Indeed. Today for most systems memcpy is in fact a compiler intrinsic. C's standard library offers a memcpy but the reality is that your C standard library was likely supplied by your C compiler vendor, and when you ask for memcmp() in C you get their preferred intrinsic inlined into your program unless you've been very firm in declining that optimisation.
In Rust this memcpy intrinsic is required (for the core language, not just the standard library) because Rust clearly has arbitrarily large data structures you can literally copy, so, somebody has to take responsibility for doing that work, Rust says it's the compiler back-end's job. On a toy CPU the memcpy might really just be a trivial read->register->write loop because that's adequate.
Oops, I notice hours too late to edit it, that this says memcmp() in one place where it mostly says memcpy(). In fact your C compiler likely has intrinsics for both, but I did mean memcpy() everywhere in the comment.

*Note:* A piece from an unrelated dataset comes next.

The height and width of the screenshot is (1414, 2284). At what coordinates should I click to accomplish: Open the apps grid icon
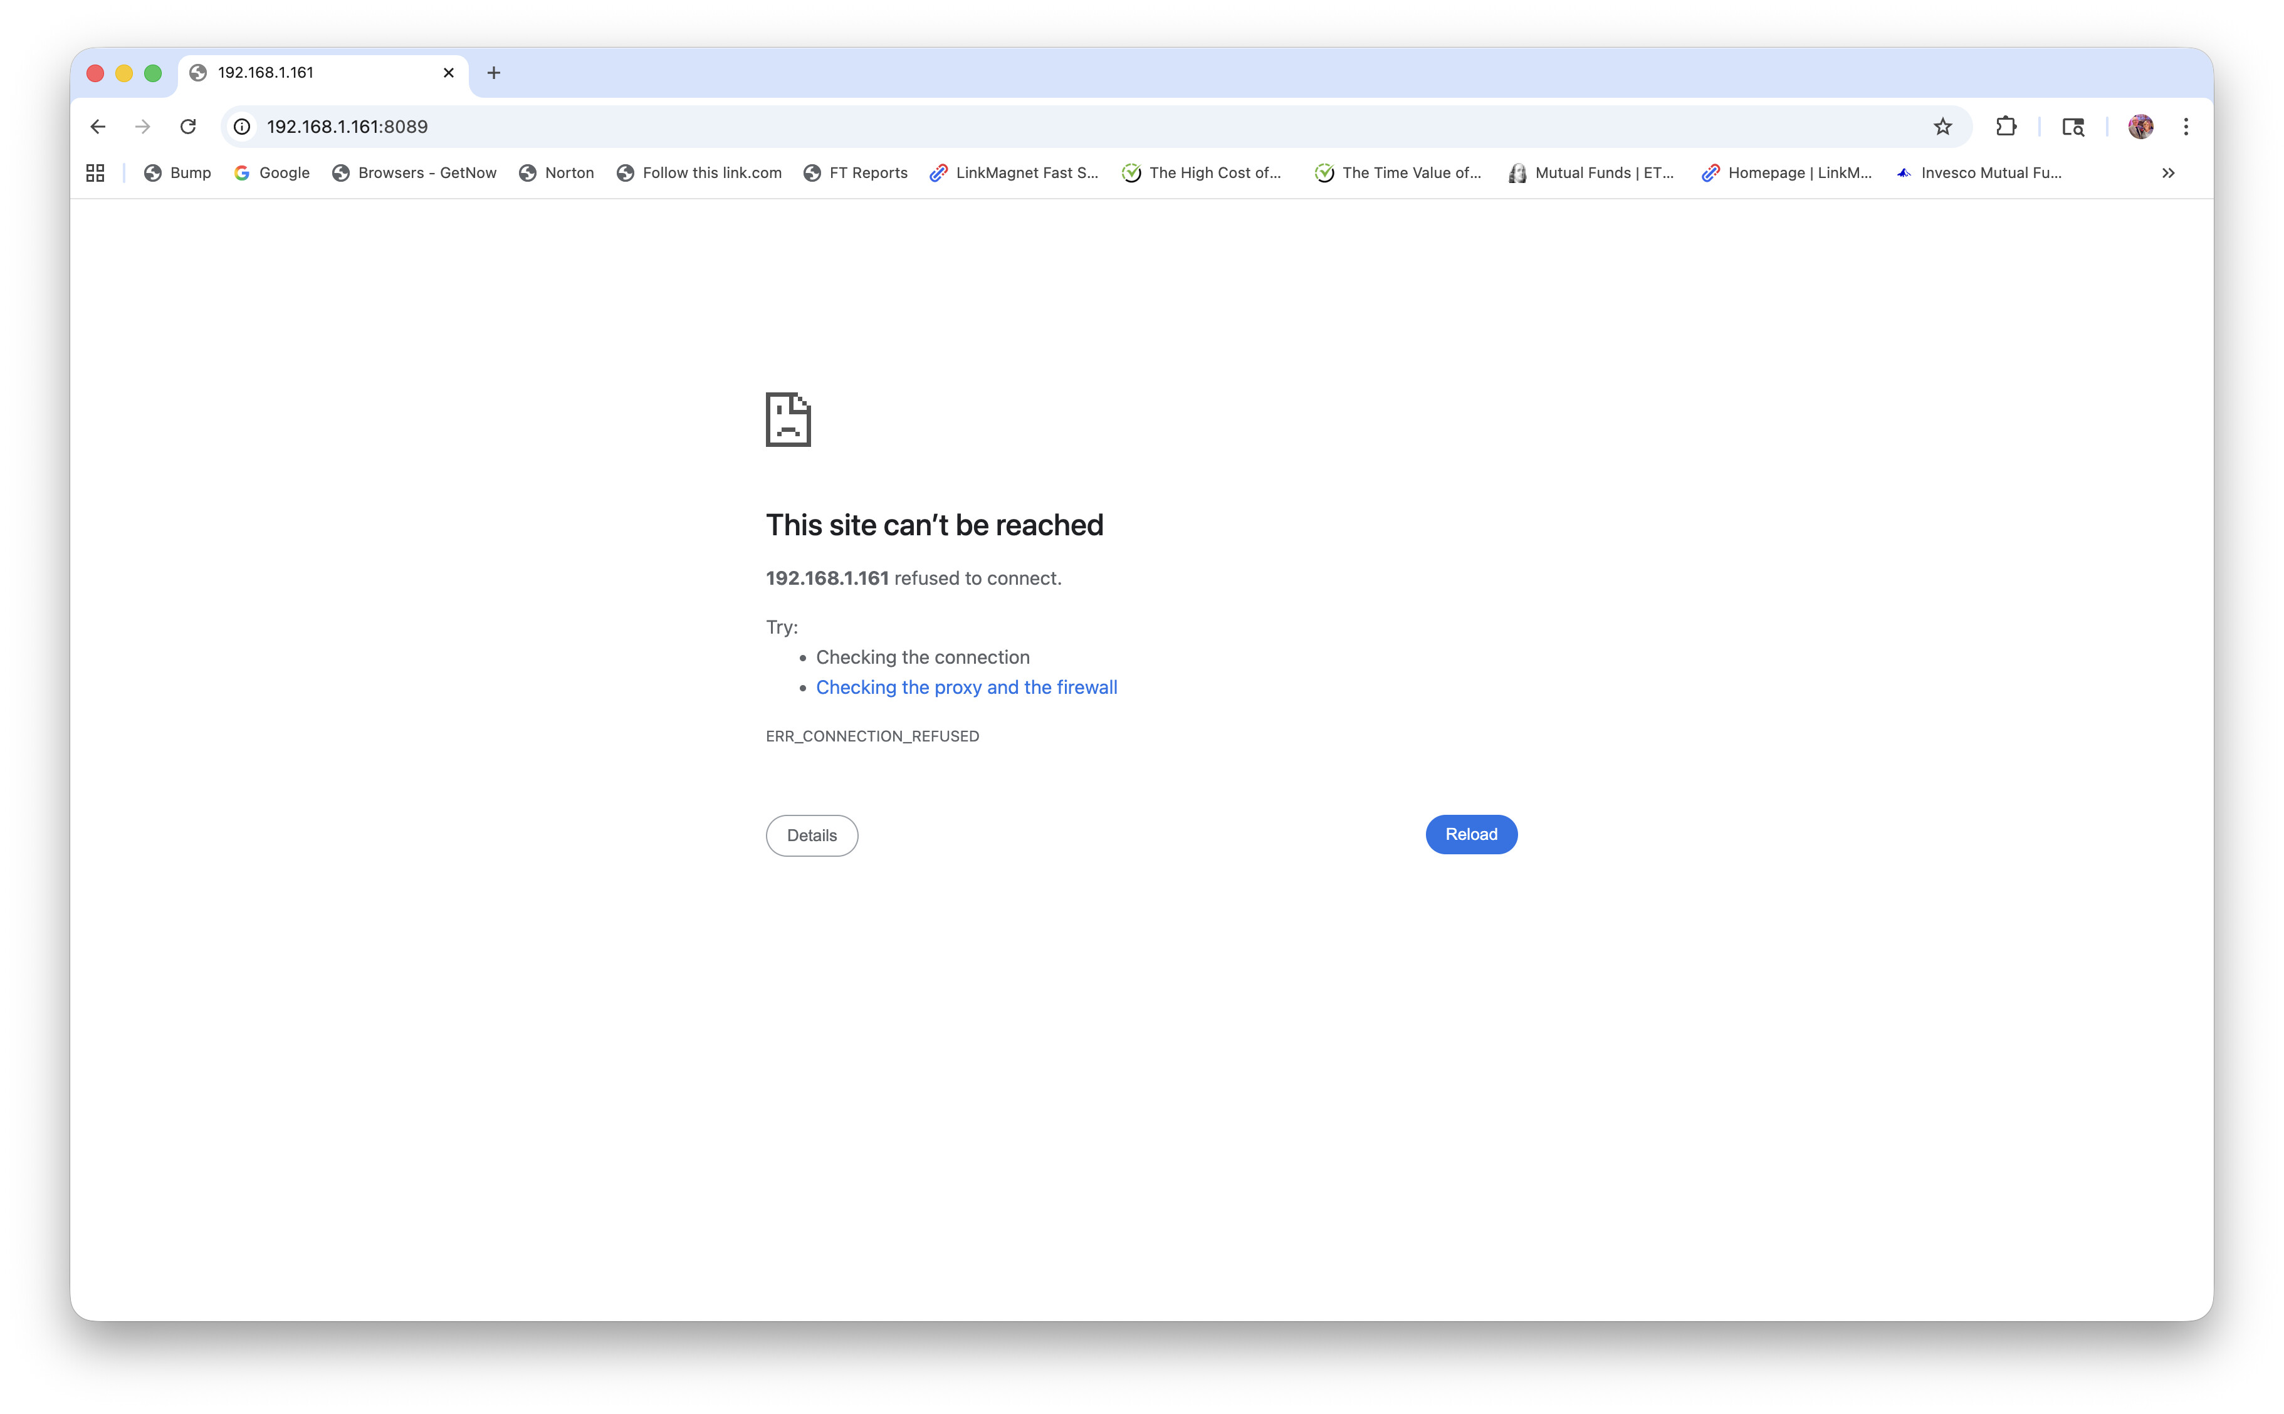pyautogui.click(x=95, y=173)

Also the third entry is not the one in Rust. It's just that the Rust entry came later and thus was not included in the plot. The third entry is https://codegolf.stackexchange.com/a/215236/56694; it is also C.
> displace the C implementation in Rust or any other language besides C/C++/ASM
This is not a language contest, it's an algorithmic contest: that is, it's the best algorithm that wins, not the best compiler. The top entry, converted into C or Rust by mostly menial work, would probably be only a few % slower and would displace the C implementation.